▶ Exercise details
Start at the line in the entries below that contains "Apartments in Sarjapur Road (593, 2135)", stop at the line that contains "Log In (722, 19)", and output exactly the lines in that span, both ends included.

===============

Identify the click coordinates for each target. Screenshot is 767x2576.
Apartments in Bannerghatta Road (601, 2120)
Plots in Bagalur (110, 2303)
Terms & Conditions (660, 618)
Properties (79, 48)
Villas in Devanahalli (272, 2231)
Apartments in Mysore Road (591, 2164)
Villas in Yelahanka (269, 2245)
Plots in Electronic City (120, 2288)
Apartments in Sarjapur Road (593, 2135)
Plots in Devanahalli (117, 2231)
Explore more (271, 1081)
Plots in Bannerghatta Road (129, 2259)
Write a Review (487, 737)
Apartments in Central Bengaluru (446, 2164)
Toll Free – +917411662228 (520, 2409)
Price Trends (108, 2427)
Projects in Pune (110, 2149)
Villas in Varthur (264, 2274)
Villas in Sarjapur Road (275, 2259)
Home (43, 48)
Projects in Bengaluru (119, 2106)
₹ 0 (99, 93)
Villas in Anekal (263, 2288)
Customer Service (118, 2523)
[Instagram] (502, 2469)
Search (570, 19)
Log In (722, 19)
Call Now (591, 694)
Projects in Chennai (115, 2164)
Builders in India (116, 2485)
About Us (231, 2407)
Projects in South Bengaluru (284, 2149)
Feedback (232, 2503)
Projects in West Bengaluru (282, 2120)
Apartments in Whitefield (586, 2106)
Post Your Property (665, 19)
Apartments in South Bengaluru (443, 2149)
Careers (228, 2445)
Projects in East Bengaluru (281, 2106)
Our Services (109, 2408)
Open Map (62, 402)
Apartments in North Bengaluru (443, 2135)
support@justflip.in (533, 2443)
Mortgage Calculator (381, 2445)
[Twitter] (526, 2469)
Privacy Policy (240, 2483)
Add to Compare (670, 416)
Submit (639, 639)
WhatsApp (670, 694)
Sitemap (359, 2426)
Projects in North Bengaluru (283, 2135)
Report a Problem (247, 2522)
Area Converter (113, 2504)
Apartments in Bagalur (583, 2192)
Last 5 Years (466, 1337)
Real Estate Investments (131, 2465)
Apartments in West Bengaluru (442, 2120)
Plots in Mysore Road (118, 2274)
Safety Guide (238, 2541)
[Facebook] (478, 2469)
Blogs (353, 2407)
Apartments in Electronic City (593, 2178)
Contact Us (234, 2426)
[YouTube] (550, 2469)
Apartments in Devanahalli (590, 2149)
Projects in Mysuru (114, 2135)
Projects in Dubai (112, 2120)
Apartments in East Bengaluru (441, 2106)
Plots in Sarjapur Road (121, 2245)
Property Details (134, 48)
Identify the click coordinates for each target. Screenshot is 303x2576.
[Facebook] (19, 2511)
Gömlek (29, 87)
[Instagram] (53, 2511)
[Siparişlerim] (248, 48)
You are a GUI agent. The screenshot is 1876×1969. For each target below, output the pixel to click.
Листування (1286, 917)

===============

▶ Task solution
Apartments in Sarjapur Road (593, 2135)
Plots in Devanahalli (117, 2231)
Explore more (271, 1081)
Plots in Bannerghatta Road (129, 2259)
Write a Review (487, 737)
Apartments in Central Bengaluru (446, 2164)
Toll Free – +917411662228 (520, 2409)
Price Trends (108, 2427)
Projects in Pune (110, 2149)
Villas in Varthur (264, 2274)
Villas in Sarjapur Road (275, 2259)
Home (43, 48)
Projects in Bengaluru (119, 2106)
₹ 0 (99, 93)
Villas in Anekal (263, 2288)
Customer Service (118, 2523)
[Instagram] (502, 2469)
Search (570, 19)
Log In (722, 19)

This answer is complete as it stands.